A complicação mais comum da zona é a chamada nevralgia pós-herpética, uma dor que costuma surgir já depois da cicatrização das bolhas e que pode ser incapacitante, sendo equiparável à sensação de “picadas ou queimaduras”, podendo prolongar-se “durante semanas ou meses, e muito raramente durante anos”, explica António Vilar. O tratamento passa pela administração de antivirais, o aciclovir e valaciclovir, que, de acordo com o reumatologista, “se forem administrados nas primeiras 24 a 48 horas, reduzem o risco da dor”.

O dermatologista Luís Uva alerta também para a sobreinfeção bacteriana que pode ocorrer quando "as bactérias que temos na pele aproveitam as entradas das lesões cutâneas e provocam uma infeção". Há quem se queixe também muita comichão na região afetada, podendo sentir vontade de coçar as lesões, algo que não é de todo aconselhável. O dermatologista considera importante, por isso, a utilização de antibióticos tópicos que previnam essa sobreinfeção.

A vacina Shingrix foi aprovada pelo Infarmed em 2018 e demonstra uma eficácia superior a 90% na redução das complicações da zona (Fotografia: GettyImages)

Além dos antivirais, já temos hoje uma vacina que garante uma eficácia superior a 90% na proteção contra a nevralgia pós-herpética. Quer isto dizer que não atua na prevenção da zona, mas sim na redução das complicações da doença, como a dor prolongada. Aprovada pelo Infarmed em 2018, a vacina Shingrix está indicada para adultos com idade igual ou superior a 50 anos que já tenham tido varicela e para doentes imunodeprimidos. O esquema de vacinação consiste na administração de duas doses intramusculares com espaçamento de dois a seis meses entre elas.

É importante salientar que a Shingrix não é comparticipada, tendo um custo de 179,60 euros. Tendo em conta as estimativas da incidência da zona em Portugal, alguns especialistas defendem a necessidade de recomendar a vacinação a todas as pessoas com idade mais avançada.

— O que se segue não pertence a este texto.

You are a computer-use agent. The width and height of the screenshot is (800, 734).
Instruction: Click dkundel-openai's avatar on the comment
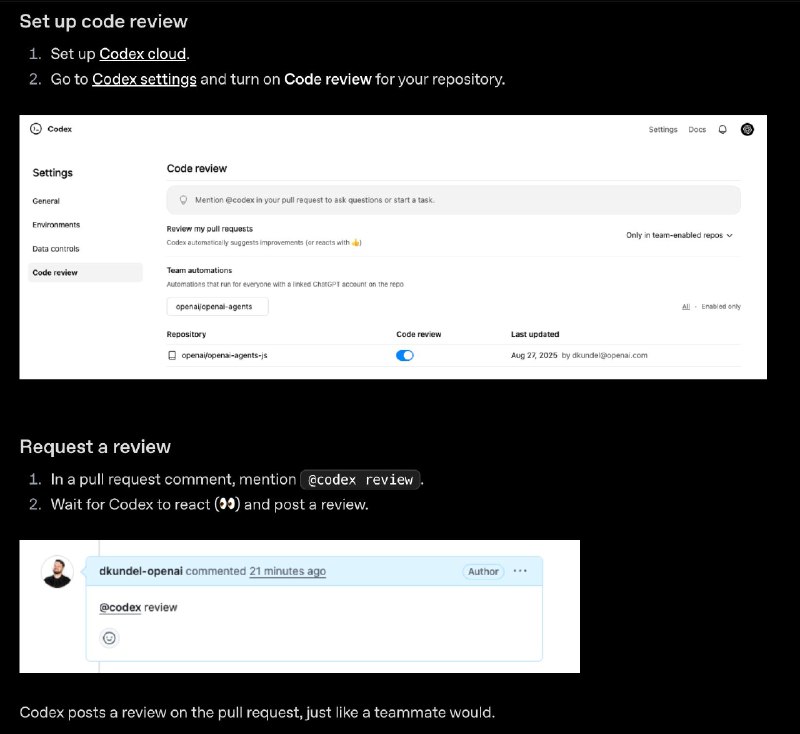(x=57, y=572)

Porém, o reumatologista António Vilar argumenta que, “em termos de saúde pública, não se justifica” vacinar a população de forma generalizada. “A alternativa, em termos de saúde pública, seria tratar centenas de milhares de pessoas para evitar uma complicação de uma doença que na generalidade é incómoda, mas que é benigna”, salienta.